Он сложил было руки для молитвы, но тотчас же опустил их, так как перед гостиницей раздался шум. Послышались конский топот и громкие голоса, бой барабанов и звуки труб, бряцанье сабель и тяжелые шаги целой толпы людей.
– Эй, кто там? – раздался чей-то голос. – Комнату для войскового писаря и казначея!

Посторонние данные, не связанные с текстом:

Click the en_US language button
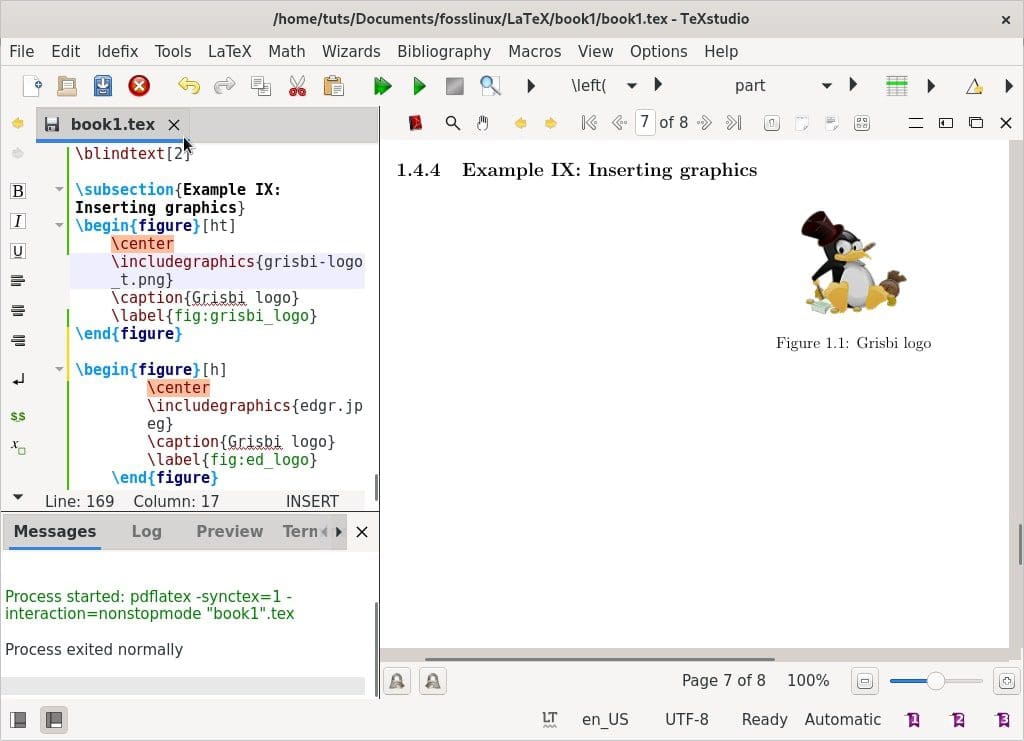This screenshot has width=1024, height=741. (x=605, y=719)
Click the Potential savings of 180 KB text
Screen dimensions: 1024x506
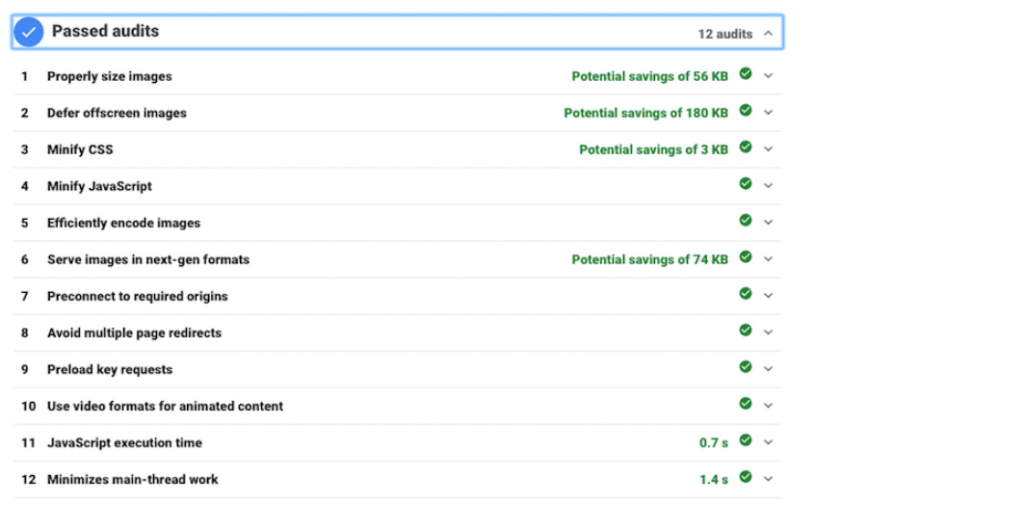(646, 113)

– Тише, тише, ребята, – увещевал начальник стражи, – в такой великий праздник благочестивому воину не следует шуметь; ну а выпить стаканчик, слава Богу, можно. Вашему дому, хозяин, оказывается великая честь; здесь будет произведена вербовка солдат в войско многоуважаемого начальника, графа фон Оберштейна. Слушайте: за все будет заплачено наличными деньгами, и ни одна курица не пропадет; но вино должно быть хорошее. Поняли? Итак, для начала – бочонок лучшего; виноват, ребята, я хотел сказать – самого лучшего.
Ульрих услышал затем, как растворилась дверь гостиной, и солдаты шумной толпой вошли в комнату.
Шут раскашлялся и стал жаловаться на то, что ему не дают спать; Ульрих же уставился заблестевшими глазами на неплотно притворенную дверь, сквозь которую он мог слышать все, что происходило в соседней комнате.
Вместе с войсковым писарем и казначеем в гостиную вошли барабанщик и трубач, которые должны были объявить завтра по всему городу о вербовке, и, кроме того, двенадцать солдат, лихих и бравых ребят. Как только они вошли в комнату, раздались возгласы радости и удивления, и до слуха Ульриха не раз донеслось имя Ганса Эйтельфрица. Он слышал, каким сердечным тоном начальник отряда приветствовал их раненого спутника: оказалось, что они целых пять лет прослужили в одном взводе.